The expected output is an exact copy of the lines from the one containing "Click the red required asterisk" through the final line of the entries below, with no images.
** Task input follows **
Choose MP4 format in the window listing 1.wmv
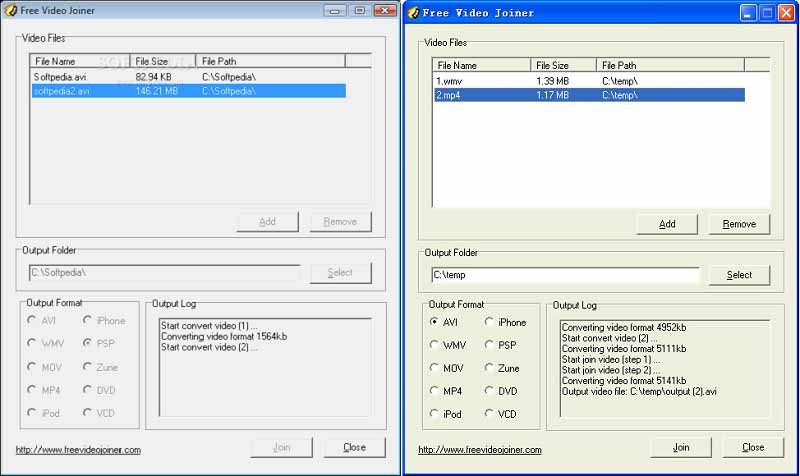Screen dimensions: 800x476 434,391
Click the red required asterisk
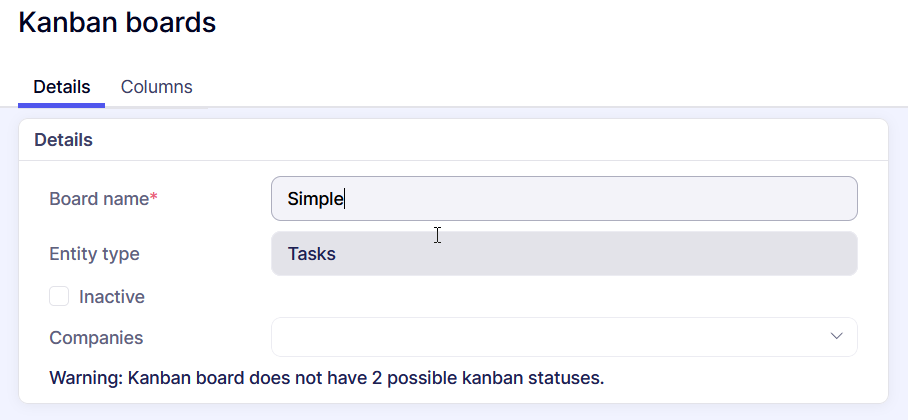The width and height of the screenshot is (908, 420). (154, 197)
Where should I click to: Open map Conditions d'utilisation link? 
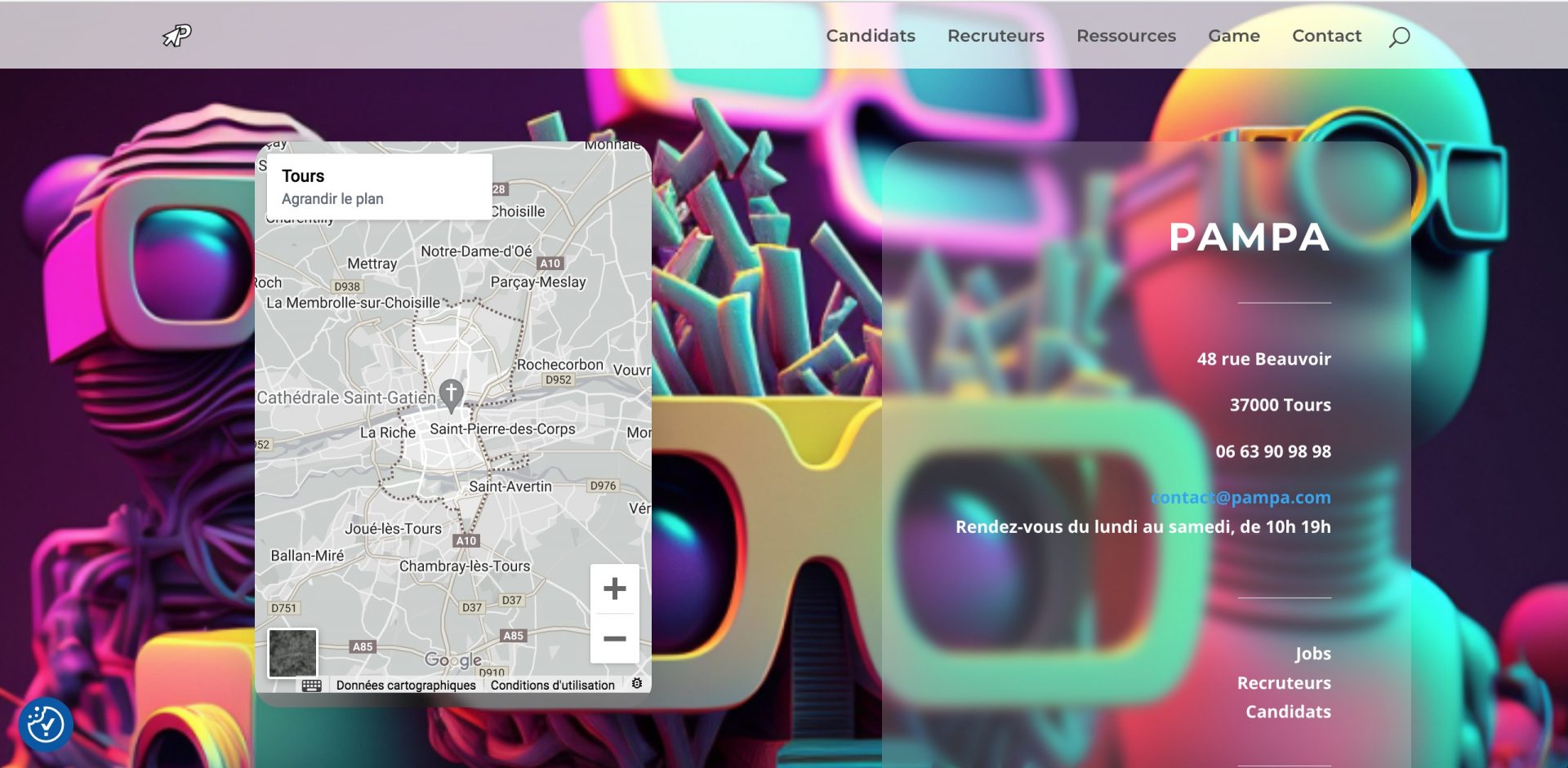pos(552,686)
** End of Task input **
## Exercise solution
Click the red required asterisk
The width and height of the screenshot is (908, 420). (154, 197)
Where should I click to: Open map Conditions d'utilisation link? 
pos(552,686)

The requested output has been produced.